Work through the entries below and show every line in which "will" is found.

(Source records)
***

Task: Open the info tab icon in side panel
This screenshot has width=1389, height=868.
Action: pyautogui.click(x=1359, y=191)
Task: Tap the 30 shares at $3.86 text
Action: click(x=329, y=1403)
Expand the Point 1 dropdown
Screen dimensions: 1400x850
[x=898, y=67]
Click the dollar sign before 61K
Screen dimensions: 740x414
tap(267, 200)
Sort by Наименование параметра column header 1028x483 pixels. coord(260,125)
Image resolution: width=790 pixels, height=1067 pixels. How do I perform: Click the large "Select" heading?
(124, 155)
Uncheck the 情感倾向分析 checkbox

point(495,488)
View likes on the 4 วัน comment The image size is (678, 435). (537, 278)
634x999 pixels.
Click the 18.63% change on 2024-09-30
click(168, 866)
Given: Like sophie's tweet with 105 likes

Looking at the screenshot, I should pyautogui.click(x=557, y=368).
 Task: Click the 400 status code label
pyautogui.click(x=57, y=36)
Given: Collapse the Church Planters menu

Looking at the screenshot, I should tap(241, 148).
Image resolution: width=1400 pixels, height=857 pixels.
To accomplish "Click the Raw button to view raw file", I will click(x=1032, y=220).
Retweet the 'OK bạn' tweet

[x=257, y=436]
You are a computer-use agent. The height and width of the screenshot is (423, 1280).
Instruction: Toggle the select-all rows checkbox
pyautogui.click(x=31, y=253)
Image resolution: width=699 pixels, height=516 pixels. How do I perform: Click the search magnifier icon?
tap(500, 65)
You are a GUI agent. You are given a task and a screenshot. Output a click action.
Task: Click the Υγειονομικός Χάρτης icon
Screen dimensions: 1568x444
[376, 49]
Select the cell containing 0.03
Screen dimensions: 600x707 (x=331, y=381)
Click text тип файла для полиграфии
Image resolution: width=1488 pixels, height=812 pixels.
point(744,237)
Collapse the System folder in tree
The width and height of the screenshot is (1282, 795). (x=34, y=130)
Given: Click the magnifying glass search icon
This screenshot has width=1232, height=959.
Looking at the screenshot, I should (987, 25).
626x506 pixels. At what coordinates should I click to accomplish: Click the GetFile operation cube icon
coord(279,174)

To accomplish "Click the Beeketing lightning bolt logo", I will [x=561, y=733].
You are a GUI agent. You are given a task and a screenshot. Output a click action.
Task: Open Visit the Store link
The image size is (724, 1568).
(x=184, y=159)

***

### EXERCISE RESPONSE
To accomplish "Click the Raw button to view raw file", I will click(x=1032, y=220).
To accomplish "Click the Beeketing lightning bolt logo", I will [x=561, y=733].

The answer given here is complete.